DNA and the Settlement of Europe
The past twenty-five years have witnessed the birth of a new academic discipline. Archaeogenetics stems from the realisation that we each carry a record of our evolutionary history within every cell in our bodies, written in the language of DNA. Moreover, this record is augmented by our increasing capacity to recover DNA sequences from remains of the long dead, by extracting them from ancient bones or teeth.
One area of research that has benefitted from these developments is the prehistory of Europe. From the earliest studies of classical markers, such as blood groups, through the sequencing of the maternally inherited mitochondrial DNA and paternally inherited Y chromosome, to the high-profile genome (and especially ancient genome) studies of the last few years, genetics has long played an important role in the debate about European origins and ancestry.

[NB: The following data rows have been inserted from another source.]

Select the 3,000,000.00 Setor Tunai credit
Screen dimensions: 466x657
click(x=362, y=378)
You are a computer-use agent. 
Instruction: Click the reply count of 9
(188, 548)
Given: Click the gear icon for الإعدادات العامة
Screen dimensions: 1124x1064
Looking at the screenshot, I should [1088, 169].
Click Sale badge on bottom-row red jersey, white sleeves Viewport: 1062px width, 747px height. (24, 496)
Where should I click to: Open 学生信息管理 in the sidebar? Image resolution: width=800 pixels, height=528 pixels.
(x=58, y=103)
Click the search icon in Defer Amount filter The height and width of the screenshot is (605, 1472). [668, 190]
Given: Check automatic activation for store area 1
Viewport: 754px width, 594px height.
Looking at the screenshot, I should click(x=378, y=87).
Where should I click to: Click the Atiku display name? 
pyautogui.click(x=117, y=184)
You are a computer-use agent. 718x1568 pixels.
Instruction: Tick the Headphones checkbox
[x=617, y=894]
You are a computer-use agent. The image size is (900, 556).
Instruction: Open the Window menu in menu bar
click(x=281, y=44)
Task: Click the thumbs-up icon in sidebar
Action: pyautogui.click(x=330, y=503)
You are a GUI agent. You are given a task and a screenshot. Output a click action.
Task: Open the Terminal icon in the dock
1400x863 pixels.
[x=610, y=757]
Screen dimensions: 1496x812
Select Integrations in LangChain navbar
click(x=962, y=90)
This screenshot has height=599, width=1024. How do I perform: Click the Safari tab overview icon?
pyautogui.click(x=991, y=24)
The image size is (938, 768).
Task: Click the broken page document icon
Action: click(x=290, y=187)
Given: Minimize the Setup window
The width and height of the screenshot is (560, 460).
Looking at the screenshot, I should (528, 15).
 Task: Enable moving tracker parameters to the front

In particular, genetic studies have shown that modern humans arrived in Europe not long after leaving their original homeland in Africa, where they had emerged over hundreds of thousands of years, and that there were episodes of inter-breeding with other archaic species of human, such as Neanderthals, on the way. Genetic studies have also addressed the extent to which modern Europeans can trace their ancestors to these earliest pioneers, and the impact of subsequent developments such as the last glacial maximum twenty thousand years ago, the spread of farming and pastoralism within the last ten thousand years, and the arrival of the Indo-European languages. Whilst all these issues remain hotly debated, genetic studies are now starting to provide clear and convincing answers to these questions for the first time.
About the Speaker
Martin moved into archaeogenetics research by taking up a post-doctoral research fellowship at the University of Oxford (1990–1999). From there, he developed collaborative links with a small group of like-minded colleagues who spearheaded the use of network diagrams in the phylogenetic and phylogeographic analysis of human mitochondrial DNA (mtDNA). He subsequently moved to UCL, Huddersfield and then Leeds University, where he was awarded a Chair in Archaeogenetics in 2007. He returned to Huddersfield to take up a Research Chair in January 2012, and was awarded a five-year doctoral scholarship programme in Evolutionary Genomics by the Leverthulme Trust in 2014.
His research has encompassed many topics and genetic markers systems, including the Y chromosome, but has focused primarily on applying whole-mtDNA genome variation to archaeological and evolutionary questions, such as the route taken by modern humans dispersing out of Africa and the settlement of Southeast Asia and the Pacific – most recently returning the focus to the continuing controversy over the settlement of Europe.